* Arbeitsaufträge
1 - Stimmen die folgenden Aussagen mit dem Textauszug über beruhigten Stahlguss überein? Antworte jeweils mit Ja oder Nein und zitiere die entscheidenden Worte wörtlich. (a) Bei geringerem Walzdruck verschweißen Gasblasen sicher. (b) Stähle, die ohne Gasentwicklung vergossen werden, erstarren ruhig in der Kokille. (c) Beim Spülen mit Argon gelangt ein Teil des FeO in die Schlacke.
2 - Nenne alle Stahlsorten, die im Textauszug über beruhigten Stahlguss im Aufzählungspunkt zum Walzdruck vorkommen.

* Textauszug
______________________________

Beruhigter Stahlguss

Der innere Blasenkranz beim unberuhigten Stahlguss lässt sich nicht in allen Fällen durch Warmumformen verschweißen:

  • Stahlgussteilewerden nicht weiter verformt, hier wären Blasen innere Fehler und würden zu Ausschuss führen.
  • Hartstähle und legierte Stählemüssen mit geringerem Walzdruck verformt werden als die Weichstähle, sie erhalten sonst Risse. Dabei verschweißen Gasblasen nicht mit Sicherheit.

Diese Stähle müssen deshalb ohne Gasentwicklung vergossen werden. Sie erstarren ruhig in der Kokille. Die Gasentwicklung wird auf zweierlei Weise verhindert:

  • Bei langer Feinungsperiode wird dafür gesorgt, dass das gelöste FeO in die Schlacke diffundieren kann. Das ist nur im Elektroofen mit einer besonderen Schlacke möglich. Bei Spülen mit Argon (Sekundärmetallurgie) wird auch ein Teil des FeO nach oben in die Schlacke transportiert.

______________________________

* Angezeigte Einträge
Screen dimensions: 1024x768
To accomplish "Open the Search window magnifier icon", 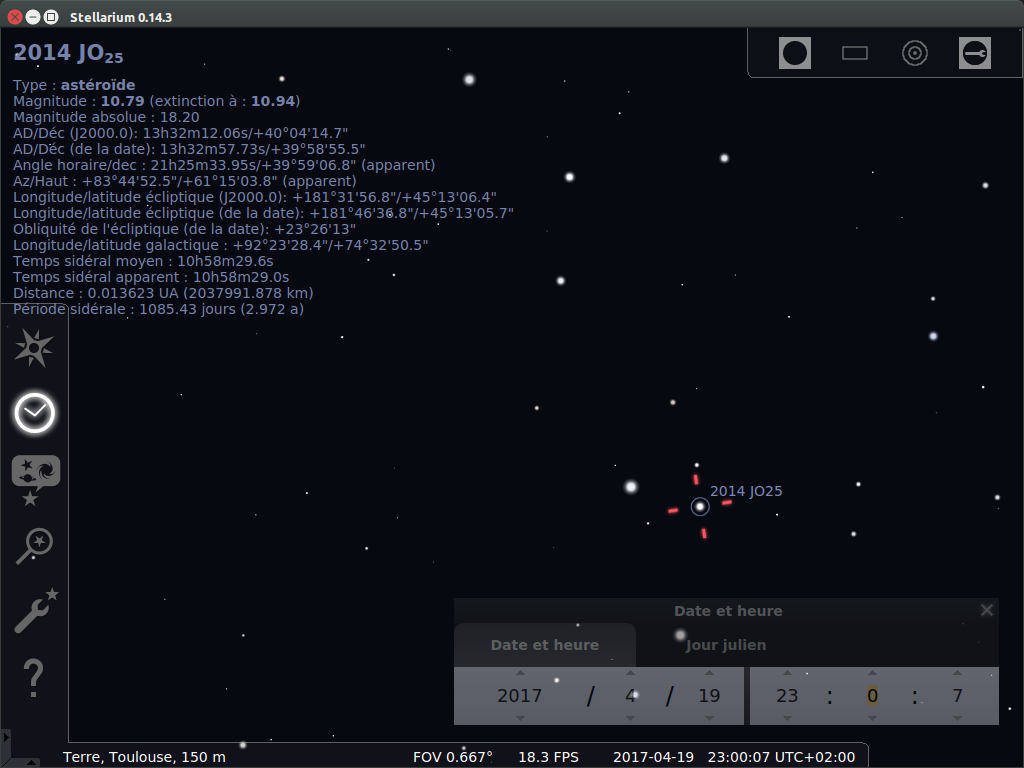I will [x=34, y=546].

______________________________

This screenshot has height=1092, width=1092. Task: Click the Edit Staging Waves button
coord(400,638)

______________________________

* Antworten
1 -
(a) Nein: „Dabei verschweißen Gasblasen nicht mit Sicherheit.“
(b) Ja: „Sie erstarren ruhig in der Kokille.“
(c) Ja: „Bei Spülen mit Argon (Sekundärmetallurgie) wird auch ein Teil des FeO nach oben in die Schlacke transportiert.“

2 - Hartstähle, legierte Stähle, Weichstähle